Lucía el sol, como de costumbre en Navidad. La carretera había cambiado desde la última vez que la recorrí. Ahora resultaba más segura para los viandantes al incorporarse un carril peatonal. Las obras retiraron las ruinas de una casa que ya se encontraba deshabitada cuando era pequeño. “Juventudes Antinazis” se leía entonces en una pintada. Un nuevo terraplén atravesaba la vaguada para rectificar el trazado del vial, manteniéndose el antiguo para los peatones. Me encontraba entre los mismos prados verdes, las mismas vacas y  el mismo olor a boñiga que sigue siendo reconfortante, como si ciertas cosas no cambiasen y sirvieran de referencia. 

Cuando llegué a Solares, comprobé que Casa Enrique permanecía abierto, el restaurante donde comí hace más de tres décadas una merluza rebozada junto a mi tía Aurora, lo cual supuso un gran contraste cultural, dado que yo no residía en España. El humo de tabaco que llenaba el local, los manteles blancos de hilo, la propia comida y los camareros vestidos como antaño se presentaban ante mí como algo extraño y ajeno. Bebí agua de nuevo en una fuente frente al cuartel de la Guardia Civil y pasé por delante del colegio al que asistieron los amigos que más adelante conocí en el instituto. Volví a ver a paisanos con abundante pelo encanecido conduciendo Mercedes que seguramente pagaron a tocateja en pesetas con el siempre gesto fanfarrón de sacar un fajo de billetes descomunal del bolsillo. Dejé atrás el prostíbulo que parecía abandonado, pero siempre es así al mediodía. El nombre había cambiado, sin embargo el letrero lucía igual de sugerente y cutre que los que prometen sin lograrlo un paraíso terrenal, un Sangri-La momentáneo y esteril para los desgraciados que lo compran. Señoras enfundadas en batas de guatiné miraban desde la ventana de sus casas alicatadas por fuera con el mismo interés y costumbre que los demás miramos Twitter, mientras el aroma de albóndigas en su salsa se escapaba de la cazuela. 

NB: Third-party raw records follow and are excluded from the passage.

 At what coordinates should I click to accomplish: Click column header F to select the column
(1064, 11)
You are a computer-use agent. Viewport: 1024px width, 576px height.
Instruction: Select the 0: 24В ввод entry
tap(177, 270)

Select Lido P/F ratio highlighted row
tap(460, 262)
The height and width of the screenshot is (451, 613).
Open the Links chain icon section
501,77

Volví a Rubayo y alcancé la casa de Teresa, junto a la curva de la carretera general. La ventana se encontraba abierta y seguro que las gallinas desde su corral ni se percataron de que pocos días antes había muerto la amiga de mi madre, la misma que las alimentaba y recogía sus huevos. Me acordé de Andrés, el cual venía en autobús a comer con su hermana y yo saludaba cuando iba a segar por la tarde. En mis auriculares empezó a sonar una canción que se llama “Begin the end”. Comí con mi madre y mientras hablábamos sobre la vecina y también amiga Herminia, llamó una de sus hijas diciendo que estaban intentando reanimarla, que había comido como siempre, que había fregado los platos y la habían encontrado en la mesa inconsciente. Ambas eran primas y lo ocurrido me ha dado una pena terrible, por ellas, por su familia, por mi madre y también por mí, porque sobre todo Herminia, desbordaba una vitalidad y ganas de vivir a sus noventa y seis años que ya me gustaría a mí poder derrochar. No hay duda de que sabemos que han muerto.

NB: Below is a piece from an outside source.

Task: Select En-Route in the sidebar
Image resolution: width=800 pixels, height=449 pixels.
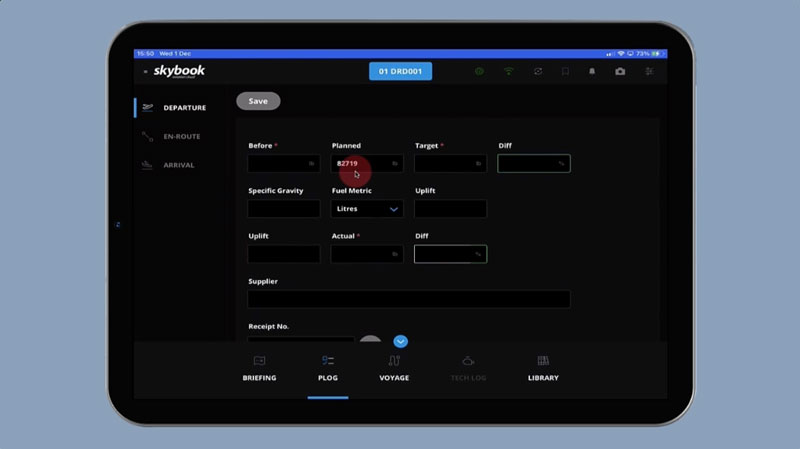Action: click(181, 136)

2 comentarios sobre “EL MUNDO SIGUE

  1. Se echaban de menos estos paseos enriquecidos. Supongo que parte del secreto de la vitalidad de señoras como Herminia es que no les perturbaba mucho el hecho de dejar huella o no dejarla. Simplememente caminaban y los demás admirábamos sus pasos.
    Un gusto leerte, compañero. Feliz 2024. Adalente!